SEC Bars Naked Short Sales of Major Financial Firms; More is Needed

This post is from Edward D. Herlihy, Wachtell, Lipton, Rosen & Katz. SEC Release No. 34-55970 (2007), under which the SEC abolished the “Uptick” rule, is available here. In making its decision, the SEC considered its own economic analysis, available here, and four academic studies, three of which are available here, here and here.

In response to the SEC’s emergency rule, issued Tuesday evening, barring short sales of stock in Fannie Mae, Freddy Mac and seventeen primary dealers, my colleagues Theodore A. Levine, Caitlin S. Hall and I have issued a memorandum entitled “SEC Bars Naked Short Sales of Major Financial Firms; More is Needed.” The emergency rule, which takes force July 21 and will be in effect for thirty days, comes on the heels of a week in which Fannie Mae and Freddie Mac stocks were battered by unsubstantiated rumors. In the memorandum, available here, we urge the SEC to take immediate strong action, including expanding the temporary rule beyond its initial thirty-day period and extending its coverage to all publicly traded securities.

The emergency rule follows the unusual statement on Sunday evening by the SEC that it, FINRA and NYSE Regulation would immediately begin examinations of broker-dealer and investment adviser supervisory and compliance controls, with the goal of stemming the spread of false rumors intended to manipulate security prices. Our memorandum on this development, entitled “SEC Takes First Step to Address Manipulative Rumor-Mongering; More Aggressive Action Still Needed,” is available here.

Although these regulatory developments are commendable, we believe that the SEC should immediately re-impose the “Uptick” Rule, a 70-year-old regulation that constrained short selling in declining markets by requiring that listed securities be sold short only at a price above their last different sale price. In a memorandum on July 1, available here, we discussed the rationale for the Uptick Rule, the Commission’s reasons for abolishing it, and the limitations of the pilot program undertaken by the Commission prior to its decision to abandon the rule. On an urgent basis, we urged the SEC to consider re-imposing the Uptick Rule, or to take alternative measures, in these extraordinary times to dampen volatility and address abusive and manipulative short selling.

Both comments and trackbacks are currently closed.

2 Comments

  1. Babak
    Posted Saturday, July 19, 2008 at 6:21 pm | Permalink

    In my recent blog post [ http://babaksjournal.blogspot.com/2008/07/more-efficient-shorting-tactic.html ], I propose a hopefully more efficient tactic for shorting involving setting up a net hedged position in 2 separate brokerage accounts. The tactic is designed to mitigate the regulatory hurdles that make it difficult to time the short sale of a hard-to-borrow stock.
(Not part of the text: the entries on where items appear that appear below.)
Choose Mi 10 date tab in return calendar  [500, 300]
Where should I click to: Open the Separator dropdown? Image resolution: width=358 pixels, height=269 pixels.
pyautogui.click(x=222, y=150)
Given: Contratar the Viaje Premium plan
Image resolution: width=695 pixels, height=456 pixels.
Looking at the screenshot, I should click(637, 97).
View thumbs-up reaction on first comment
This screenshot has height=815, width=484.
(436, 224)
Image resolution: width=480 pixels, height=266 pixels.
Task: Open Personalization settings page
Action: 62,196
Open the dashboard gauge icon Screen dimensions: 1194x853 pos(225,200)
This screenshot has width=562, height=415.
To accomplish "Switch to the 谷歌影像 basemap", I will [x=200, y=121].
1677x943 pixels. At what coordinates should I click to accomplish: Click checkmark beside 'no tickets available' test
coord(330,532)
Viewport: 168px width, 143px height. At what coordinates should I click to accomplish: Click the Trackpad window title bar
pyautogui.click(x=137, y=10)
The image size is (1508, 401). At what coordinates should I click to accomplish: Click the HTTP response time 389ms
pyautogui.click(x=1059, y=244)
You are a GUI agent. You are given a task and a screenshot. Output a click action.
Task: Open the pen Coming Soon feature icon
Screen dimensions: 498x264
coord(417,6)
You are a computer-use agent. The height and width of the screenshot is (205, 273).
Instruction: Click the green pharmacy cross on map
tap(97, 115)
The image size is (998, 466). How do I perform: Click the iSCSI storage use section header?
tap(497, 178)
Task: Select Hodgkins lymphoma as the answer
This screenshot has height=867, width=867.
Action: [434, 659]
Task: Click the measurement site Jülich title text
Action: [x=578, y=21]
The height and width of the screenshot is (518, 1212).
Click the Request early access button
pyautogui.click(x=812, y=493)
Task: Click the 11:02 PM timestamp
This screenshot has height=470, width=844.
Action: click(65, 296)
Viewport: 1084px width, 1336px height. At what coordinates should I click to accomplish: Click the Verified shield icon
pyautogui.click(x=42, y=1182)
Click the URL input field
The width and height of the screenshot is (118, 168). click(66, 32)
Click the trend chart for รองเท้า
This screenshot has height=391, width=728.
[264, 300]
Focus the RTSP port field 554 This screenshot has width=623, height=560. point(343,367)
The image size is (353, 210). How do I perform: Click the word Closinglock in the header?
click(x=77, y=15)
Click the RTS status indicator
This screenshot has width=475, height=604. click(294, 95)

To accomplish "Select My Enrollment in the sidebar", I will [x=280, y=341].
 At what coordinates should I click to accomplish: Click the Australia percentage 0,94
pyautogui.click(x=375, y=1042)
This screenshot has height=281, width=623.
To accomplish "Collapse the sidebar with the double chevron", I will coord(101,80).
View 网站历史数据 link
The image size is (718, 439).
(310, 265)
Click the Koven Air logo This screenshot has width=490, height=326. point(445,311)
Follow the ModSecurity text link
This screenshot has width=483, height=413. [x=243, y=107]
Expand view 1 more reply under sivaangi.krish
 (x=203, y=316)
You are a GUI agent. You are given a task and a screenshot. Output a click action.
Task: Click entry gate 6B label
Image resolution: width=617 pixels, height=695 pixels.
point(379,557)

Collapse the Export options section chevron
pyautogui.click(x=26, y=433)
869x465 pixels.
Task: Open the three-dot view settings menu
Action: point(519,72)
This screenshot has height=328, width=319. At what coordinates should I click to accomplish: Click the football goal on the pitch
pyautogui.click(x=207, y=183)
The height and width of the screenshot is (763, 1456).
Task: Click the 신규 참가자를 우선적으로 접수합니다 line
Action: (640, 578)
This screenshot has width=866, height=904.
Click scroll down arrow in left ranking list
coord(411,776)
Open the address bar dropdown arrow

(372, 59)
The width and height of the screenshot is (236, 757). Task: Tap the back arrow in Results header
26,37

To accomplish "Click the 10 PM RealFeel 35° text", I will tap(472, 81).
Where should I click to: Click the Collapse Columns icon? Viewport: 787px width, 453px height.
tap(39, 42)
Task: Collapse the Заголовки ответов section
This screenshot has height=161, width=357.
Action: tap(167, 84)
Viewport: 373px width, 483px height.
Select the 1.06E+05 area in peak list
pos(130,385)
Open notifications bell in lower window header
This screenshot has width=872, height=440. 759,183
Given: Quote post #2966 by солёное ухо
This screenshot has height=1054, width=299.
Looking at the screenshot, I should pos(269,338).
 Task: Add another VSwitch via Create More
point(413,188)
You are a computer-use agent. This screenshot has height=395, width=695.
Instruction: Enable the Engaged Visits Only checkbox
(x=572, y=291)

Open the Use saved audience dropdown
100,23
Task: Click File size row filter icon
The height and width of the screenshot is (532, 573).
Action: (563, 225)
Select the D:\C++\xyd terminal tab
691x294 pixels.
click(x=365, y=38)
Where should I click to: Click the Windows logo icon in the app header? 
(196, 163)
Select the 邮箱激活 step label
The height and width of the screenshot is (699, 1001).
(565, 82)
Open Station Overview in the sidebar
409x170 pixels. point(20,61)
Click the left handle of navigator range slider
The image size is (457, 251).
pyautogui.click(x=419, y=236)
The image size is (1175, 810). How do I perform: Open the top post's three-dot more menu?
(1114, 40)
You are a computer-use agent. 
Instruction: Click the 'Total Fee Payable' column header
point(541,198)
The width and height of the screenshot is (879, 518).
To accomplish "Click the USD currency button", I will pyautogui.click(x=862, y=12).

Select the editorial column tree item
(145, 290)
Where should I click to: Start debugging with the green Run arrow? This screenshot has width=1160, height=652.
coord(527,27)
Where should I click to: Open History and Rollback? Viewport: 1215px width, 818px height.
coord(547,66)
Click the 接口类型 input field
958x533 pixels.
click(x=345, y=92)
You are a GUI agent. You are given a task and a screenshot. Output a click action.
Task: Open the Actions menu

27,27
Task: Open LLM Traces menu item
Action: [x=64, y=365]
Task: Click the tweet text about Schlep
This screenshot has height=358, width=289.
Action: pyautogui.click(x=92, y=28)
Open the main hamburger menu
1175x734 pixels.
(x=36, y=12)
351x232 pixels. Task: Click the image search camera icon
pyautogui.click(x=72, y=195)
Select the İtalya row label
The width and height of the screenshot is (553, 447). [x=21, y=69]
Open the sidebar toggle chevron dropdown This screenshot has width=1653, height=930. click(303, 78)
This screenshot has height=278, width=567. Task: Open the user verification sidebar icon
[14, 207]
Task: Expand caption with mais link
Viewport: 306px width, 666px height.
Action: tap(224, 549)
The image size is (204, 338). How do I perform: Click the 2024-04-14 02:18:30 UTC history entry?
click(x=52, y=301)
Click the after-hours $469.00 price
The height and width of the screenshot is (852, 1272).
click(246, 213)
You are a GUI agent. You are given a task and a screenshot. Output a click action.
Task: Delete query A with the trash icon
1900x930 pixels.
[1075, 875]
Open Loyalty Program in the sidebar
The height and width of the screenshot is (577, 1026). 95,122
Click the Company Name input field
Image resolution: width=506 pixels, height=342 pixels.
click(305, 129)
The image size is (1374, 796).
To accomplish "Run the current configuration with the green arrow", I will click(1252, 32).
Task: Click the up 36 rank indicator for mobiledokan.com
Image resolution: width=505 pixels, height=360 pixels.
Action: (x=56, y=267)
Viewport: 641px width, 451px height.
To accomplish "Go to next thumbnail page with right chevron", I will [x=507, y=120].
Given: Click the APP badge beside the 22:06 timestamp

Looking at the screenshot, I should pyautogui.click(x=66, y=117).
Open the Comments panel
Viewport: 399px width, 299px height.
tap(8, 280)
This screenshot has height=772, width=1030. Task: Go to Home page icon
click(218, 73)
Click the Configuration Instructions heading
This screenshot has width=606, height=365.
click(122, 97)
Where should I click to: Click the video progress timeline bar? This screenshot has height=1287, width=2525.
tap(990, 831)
    Short sellers might find the idea useful.

  2. don frank
    Posted Sunday, August 3, 2008 at 12:36 am | Permalink

    I am at a loss as to why one who owns a stock with the intent for it to gain in price, is put in a position to let the broker loan that stock to someone else for the purpose of selling it short and causing the stock price to go down.

    I think anyone who own a stock which is held by a broker should be able to tell the broker that the stock they own cannot be loaned to anyone unless they agree and are compensated.